Record set.
□ □ □
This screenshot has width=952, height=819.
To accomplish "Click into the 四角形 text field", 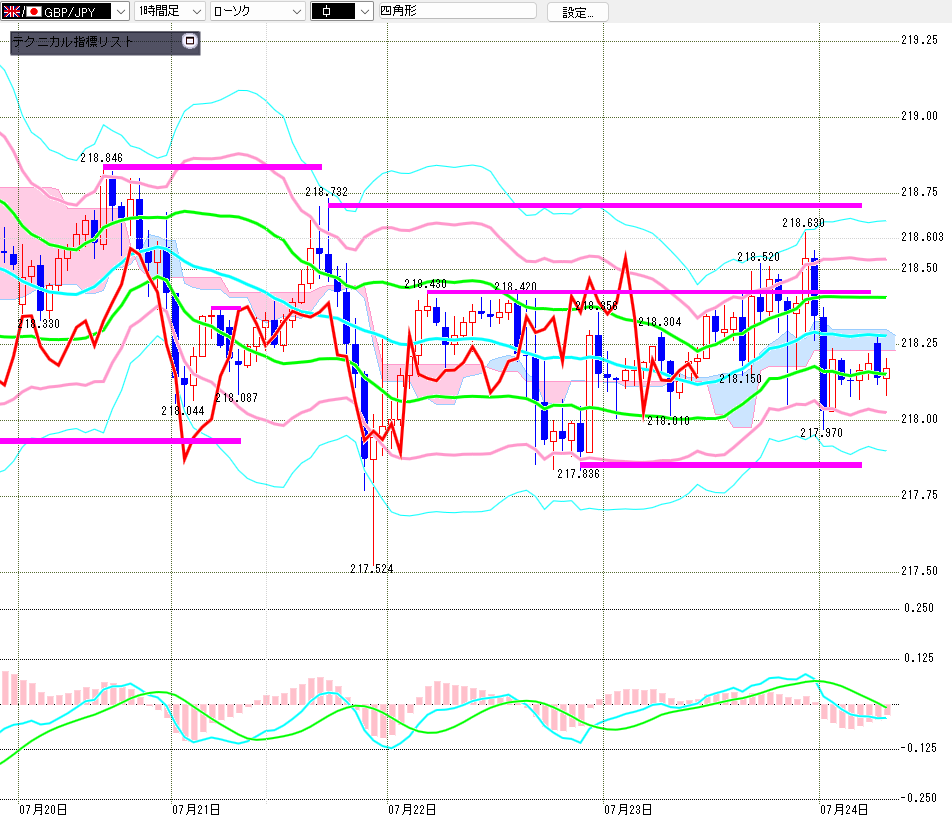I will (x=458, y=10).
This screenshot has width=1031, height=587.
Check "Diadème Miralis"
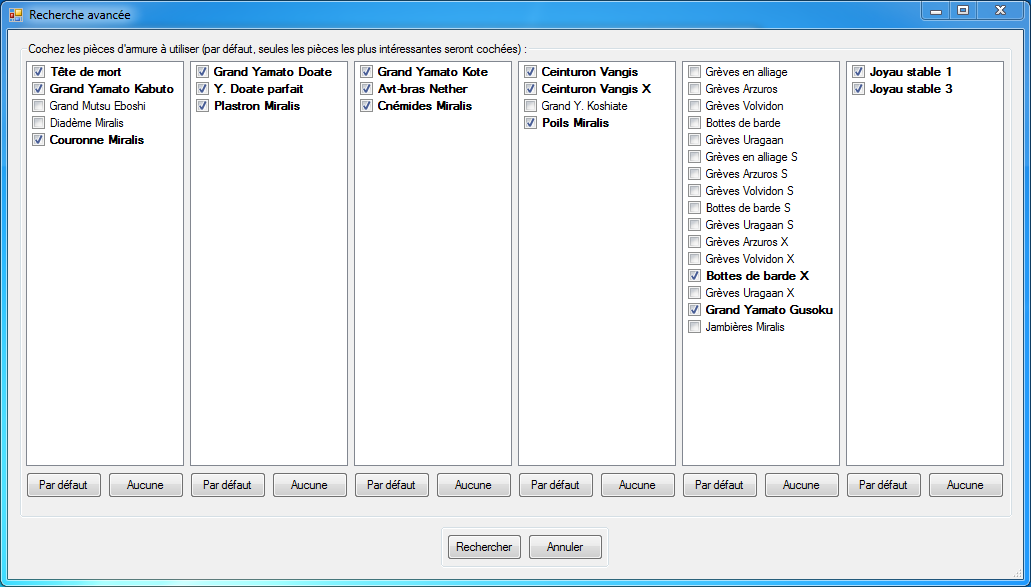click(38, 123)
□ □ □
Copy every line that contains "width" from the listing above.

This screenshot has width=952, height=819.
This screenshot has width=1031, height=587.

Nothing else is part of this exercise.